> _WHAT THIS TASK INVOLVES_: Your answer should be one number, the count of lines in the records that carry the string "Viewport".

________________

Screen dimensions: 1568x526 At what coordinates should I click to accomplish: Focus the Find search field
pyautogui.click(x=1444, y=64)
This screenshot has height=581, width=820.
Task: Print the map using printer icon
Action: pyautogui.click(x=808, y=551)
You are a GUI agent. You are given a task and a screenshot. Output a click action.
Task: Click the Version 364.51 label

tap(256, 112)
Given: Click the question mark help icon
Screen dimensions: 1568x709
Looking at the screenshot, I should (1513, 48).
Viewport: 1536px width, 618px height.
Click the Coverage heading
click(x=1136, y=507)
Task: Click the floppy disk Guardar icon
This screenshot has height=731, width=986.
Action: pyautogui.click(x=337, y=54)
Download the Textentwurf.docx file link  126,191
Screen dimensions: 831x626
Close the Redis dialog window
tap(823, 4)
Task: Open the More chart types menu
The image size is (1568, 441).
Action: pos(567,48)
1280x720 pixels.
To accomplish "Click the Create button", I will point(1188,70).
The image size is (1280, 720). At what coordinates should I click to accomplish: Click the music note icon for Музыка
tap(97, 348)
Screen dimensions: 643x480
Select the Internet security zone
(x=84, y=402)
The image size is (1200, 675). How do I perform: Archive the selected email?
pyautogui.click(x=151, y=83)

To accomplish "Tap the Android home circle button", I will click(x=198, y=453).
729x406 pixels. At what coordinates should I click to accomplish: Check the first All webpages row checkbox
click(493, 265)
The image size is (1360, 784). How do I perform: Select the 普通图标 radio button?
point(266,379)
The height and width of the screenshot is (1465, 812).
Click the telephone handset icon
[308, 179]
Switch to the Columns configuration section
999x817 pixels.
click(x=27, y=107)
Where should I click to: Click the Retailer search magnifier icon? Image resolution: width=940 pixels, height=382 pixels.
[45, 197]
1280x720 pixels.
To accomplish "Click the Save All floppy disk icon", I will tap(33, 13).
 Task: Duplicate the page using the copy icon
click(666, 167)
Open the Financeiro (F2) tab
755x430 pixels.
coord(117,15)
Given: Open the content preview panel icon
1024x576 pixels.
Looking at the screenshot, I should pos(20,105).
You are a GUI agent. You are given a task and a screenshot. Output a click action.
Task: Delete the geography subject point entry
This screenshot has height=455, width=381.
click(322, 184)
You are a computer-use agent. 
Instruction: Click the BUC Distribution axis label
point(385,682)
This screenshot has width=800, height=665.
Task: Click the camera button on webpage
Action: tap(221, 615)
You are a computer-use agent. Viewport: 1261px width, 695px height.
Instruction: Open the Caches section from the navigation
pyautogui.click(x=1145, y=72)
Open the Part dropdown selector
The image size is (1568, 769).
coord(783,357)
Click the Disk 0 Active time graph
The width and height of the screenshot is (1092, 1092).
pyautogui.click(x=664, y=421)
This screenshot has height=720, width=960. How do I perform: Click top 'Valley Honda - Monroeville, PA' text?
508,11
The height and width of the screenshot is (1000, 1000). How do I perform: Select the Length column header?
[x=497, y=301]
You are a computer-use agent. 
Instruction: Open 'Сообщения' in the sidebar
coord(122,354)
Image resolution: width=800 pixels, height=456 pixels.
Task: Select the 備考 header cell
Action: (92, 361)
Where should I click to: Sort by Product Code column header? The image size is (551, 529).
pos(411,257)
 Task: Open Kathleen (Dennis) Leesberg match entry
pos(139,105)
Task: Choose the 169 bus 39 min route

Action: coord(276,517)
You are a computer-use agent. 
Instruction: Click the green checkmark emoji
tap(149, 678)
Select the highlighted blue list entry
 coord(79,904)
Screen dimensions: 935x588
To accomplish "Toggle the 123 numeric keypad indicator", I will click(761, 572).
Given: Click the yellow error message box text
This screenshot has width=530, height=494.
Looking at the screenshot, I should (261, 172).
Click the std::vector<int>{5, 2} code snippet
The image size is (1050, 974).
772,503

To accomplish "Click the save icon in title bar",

________________

> _EXERCISE RESPONSE_: 2